I am looking for someone who shares my struggle with chronic lows. I mean I literally go unconscious and come back to consciousness on my own. I am 48 and was diagnosed T1D at the age of nine. All through my life I have been through this same low blood sugar struggle over and over. . . . .I broke my left wrist on the 4th due to one of my low blood sugar episodes and what bothers me is that I can’t keep breaking bones because of this and this is getting worse for me. So far these lows have caused me to break my back (shattered 2nd lumbar), break my nose 5 times and now my left wrist. It’s not so much the going unconscious part; it’s when I am trying to come back to consciousness. Anyone else struggle with this? I know I’m not the only one. I need some support.
Hi @Kelly7 Kelly, wow that sounds awful.
When I am not in my normal routine I have a fair share of both high and low blood sugars. I would say I have 9 or so times a week when I am lower than 70mg/dl. I would say I have 2 times a week lower than 60 mg/dl and 2 or 3 times a month lower than 50 with less than 1x a month lower than 45 mg/dl and according to my finger stick meter.
Do you use MDI, do you pump, do you have CGM?
I also have good hypo awareness. Even after 40 years of type 1.
So I guess I have chronic lows but nothing like what’s happening to you.
Hi Kelly, I read the message you sent to my email and replied but I am not sure you received it. It would be nice to speak with you about what you are experiencing. I have had similar issues and understand the frustration when gaining consciousness again. If you want to talk, please contact me firstname.lastname@example.org.
Hi Joe. Thanks for responding. I am not sure what MDI is, but I do have a pump. I think its the Medtronic 670. I do not have a CGM because Medicaid here in Colorado won’t pay for it. I don’t feel my lows very often anymore, and that is where I struggle. During the day I test about every hour, but at night is when I will have problems because that is the longest period that I go without testing. It is stressful on me and for my husband who deals with my “nastiness” when I’m that way.

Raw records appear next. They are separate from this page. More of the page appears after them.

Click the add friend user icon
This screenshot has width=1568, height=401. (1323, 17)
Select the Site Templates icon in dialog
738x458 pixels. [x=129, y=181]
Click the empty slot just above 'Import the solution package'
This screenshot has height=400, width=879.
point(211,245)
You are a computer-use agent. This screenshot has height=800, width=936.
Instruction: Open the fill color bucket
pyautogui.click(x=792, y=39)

Have you spoken with a Medtronic Rep or Trainer about this? If youre having these issues at night, something is wrong with the settings in the pump. Either Automode or Suspend Before Low should prevent you from dropping dangerously low due to basal.

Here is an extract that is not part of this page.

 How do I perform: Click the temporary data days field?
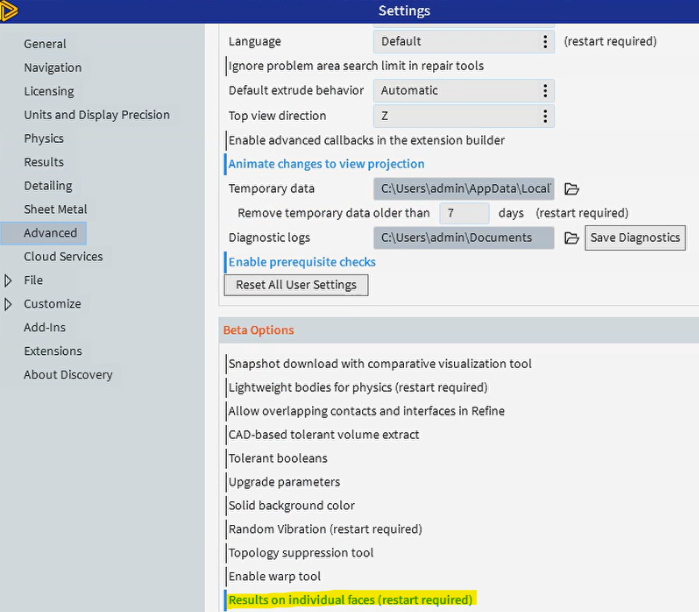[464, 213]
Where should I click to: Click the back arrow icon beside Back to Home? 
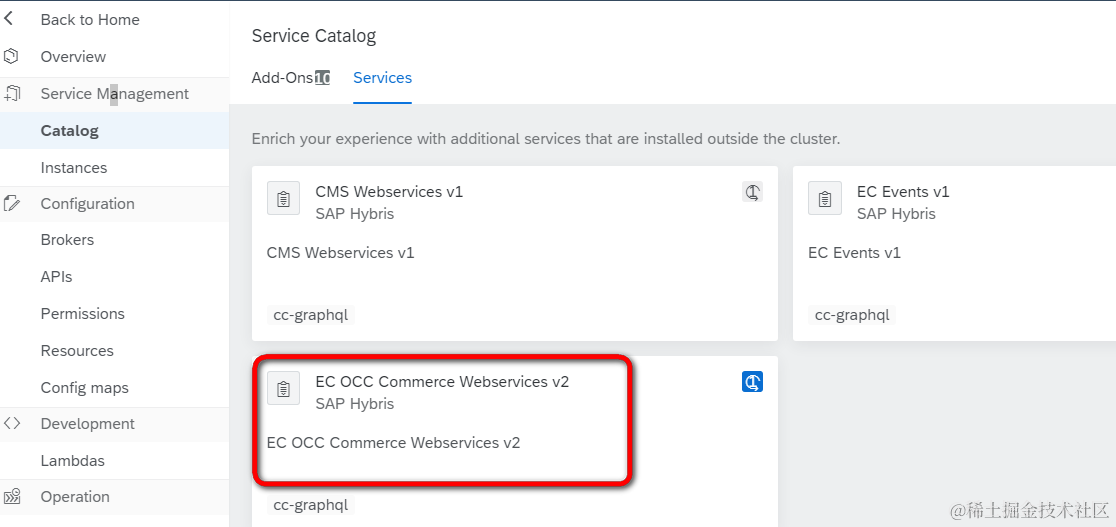click(10, 19)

Incorrect carb count, incorrect bolus estimate settings, and possibly stacking corrections by entering fake carbs are the only way to get really low blood sugars while using the 670G and Guardian 3.
Diabetes is biology, not rocket science. While unpredictable, it’s definitely manageable. I think you need to have an expert check out your pump.
Hi Kelly @Kelly7, you certainly have been through a lot because of your unawareness of low glucose/sugar levels. MDI is multiple daily injections - you are using a pump so you wouldn’t still be using MDI. You are not using a CGM so we can assume that your Medtronic 670G is in manual mode rather than automatic.
I’m not a medical doctor so I can’t give you ‘medical advice’, but I will offer you suggestions learned from many decades of trying to live an active, full and varied life. My first suggestion in addition to talking with and getting advice from your physician, is to properly set the basal rates used by your pump, validate those rates by extended fasting while checking your BG [blood glucose] at least every two hours, calculate your insulin sensitivity for several times during the day [including night], and once your basal rates are working for you, set about confirming and correcting your insulin: carb ratios for your bolus doses. All this stuff, including worksheets for basal, sensitivity, and bolus dosing is in your Medtronic User Manual.
If you need help and specific guidance be sure to ask. I, and many other members here will be happy to help you get things right - and as @SpecialEDy suggested get in touch with your Medtronic representative. I don’t use any automatic modes with the pumps I’ve used, but when I see my glucose level falling, I either use a temporary reduced basal rate of suspend my pump until I see my BG leveling off or beginning to rise. I started doing this following an event where I passed out [BG = 10 mg/dl, according to the Medics] late one evening when I should have been in bed.
Oops, I missed the part where you said that you didnt use the CGM. You’re 48 and you qualify for Medicaid? There might be others options in order to get you the sensors. With the CGM linked into the 670g, and everything set up right, you wont have to worry about going low because the pump will alert you and the pump will cut insulin delivery until you recover. Once again, reach out to Medtronic and ask about discounts or financial assistance. Next, you should talk to your doctor. Im not sure how different Medicaid is, but with regular insurance, the doctor can file an appeal saying that the CGM is medically necessary.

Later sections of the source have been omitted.